A credit freeze does not block all credit inquiries. For example, landlords, rental agencies, debt collection agencies and lenders with whom you already have accounts may still be able to access your profile. A credit freeze also doesn’t prevent you from building credit or using your existing credit. Your existing accounts remain open, and you can continue using them.

Credit freezes are free, as mandated by federal law. You can freeze your credit online, over the phone or by mail.

Why freeze your credit?

A credit freeze can be a good idea if you think you might be a victim of identity theft, especially if you experience any of the following:

  • Credit accounts or inquiries on your credit report from lenders you don’t recognize
  • Bills or collection notices for debts you didn’t authorize
  • Notifications that you may be a victim of a data breach
  • Alerts of unusual or unauthorized activity from your banks or lenders

Because a credit freeze doesn’t impact your ability to build credit, some people freeze their credit as a safeguard even when there is no immediate risk of fraud. This can be a convenient way to protect yourself if you don’t plan to open any new accounts in the near future.

How do you freeze your credit?

To freeze your credit, you must contact each of the 3 major credit bureaus and request a credit freeze. Otherwise, you may not be fully protected. 

There are several ways to do this: 

  • Online: You can request a credit freeze by logging into each of the credit bureaus’ websites or creating an account if you don’t already have one. 
  • Phone: You can request a credit freeze over the phone by calling each of the major credit bureaus. 
  • Mail: You may also freeze your credit by mail. To do this, you’ll need to send the required materials to each of the 3 credit bureaus. You may need a downloadable credit freeze form, as well as documents and information showing proof of identity and address, such as your Social Security number, pay stubs and utility bills. 

The time it takes to freeze your credit depends on the method. For example, if you request a freeze online or by phone, the credit bureaus must freeze your credit within 1 business day. The process is slower if you request via mail. In that case, the credit bureaus must freeze your credit within 3 business days of receiving your request. 

Things to know before a credit freeze

While freezing your credit can help protect you from certain types of fraud, here are a few things you should know: 

  • The credit-freeze process: The credit freeze process can vary from credit bureau to credit bureau. You may want to create an account with each of them or save their phone numbers. 
  • The limitations: A freeze can only prevent new accounts from being opened in your name. It doesn’t impact already opened accounts, including any that fraudsters may have opened. In addition, it doesn’t prevent other forms of fraud like unauthorized account access or stolen credit cards. 
  • The implications: While a credit freeze can help prevent scammers from opening new accounts on your behalf, it also prevents you from opening any new credit accounts. Fortunately, you can easily unfreeze your credit when you need to give a bank or lender access to your credit information and freeze your credit again after. 

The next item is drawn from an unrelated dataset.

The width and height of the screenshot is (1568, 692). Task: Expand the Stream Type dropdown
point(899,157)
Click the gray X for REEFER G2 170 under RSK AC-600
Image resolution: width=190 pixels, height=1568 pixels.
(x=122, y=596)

How to unfreeze your credit

You can unfreeze (or “thaw”) your credit the same way you can freeze it — online, by phone or by mail. You can permanently thaw your credit, or you may temporarily thaw it by selecting a date range for the thaw. 

How long does it take to lift a credit freeze?

If you thaw your credit online or by phone, credit bureaus must complete the request within 1 hour. If you make your request by mail, they must complete it within 3 business days.

Credit freeze FAQs 

Is there a difference between a credit lock and a credit freeze?

Both credit locks and credit freezes prevent your credit report from being used to open new accounts, but there are key differences. While credit freezes are free and governed by federal law, credit locks are not. Credit locks can offer convenience — you may unlock it instantly using an app — but the service may cost money. 

How does a fraud alert compare to a credit freeze?

Similar to credit freezes, you are legally entitled to free fraud alerts. All 3 major credit bureaus offer fraud alerts. However, unlike a credit freeze, a fraud alert doesn’t block access to your credit report. Instead, it requires creditors to verify your identity before opening a new credit account in your name. Once you notify 1 of the credit bureaus, they are required to contact the other 2 bureaus, which must then place a fraud alert on your credit report. 

There are a few types of fraud alerts, each with different impacts and time limits. In general, however, a fraud alert may be helpful if you are (or are at risk of becoming) a victim of fraud. You may place a fraud alert alongside a credit freeze for dual protection. 

Is a credit freeze the same as a credit card freeze?

No. A credit freeze restricts access to your credit report, while a credit card freeze prevents new charges from being added to that specific account. For example, Citi® Quick Lock allows card members to block new charges (without impacting recurring charges) to your credit card via the Citi® Mobile App or their online account. 

Disclosure: This article is for educational purposes. It is not intended to provide legal, investment, or financial advice and is not a substitute for professional advice. It does not indicate the availability of any Citi product or service. For advice about your specific circumstances, you should consult a qualified professional.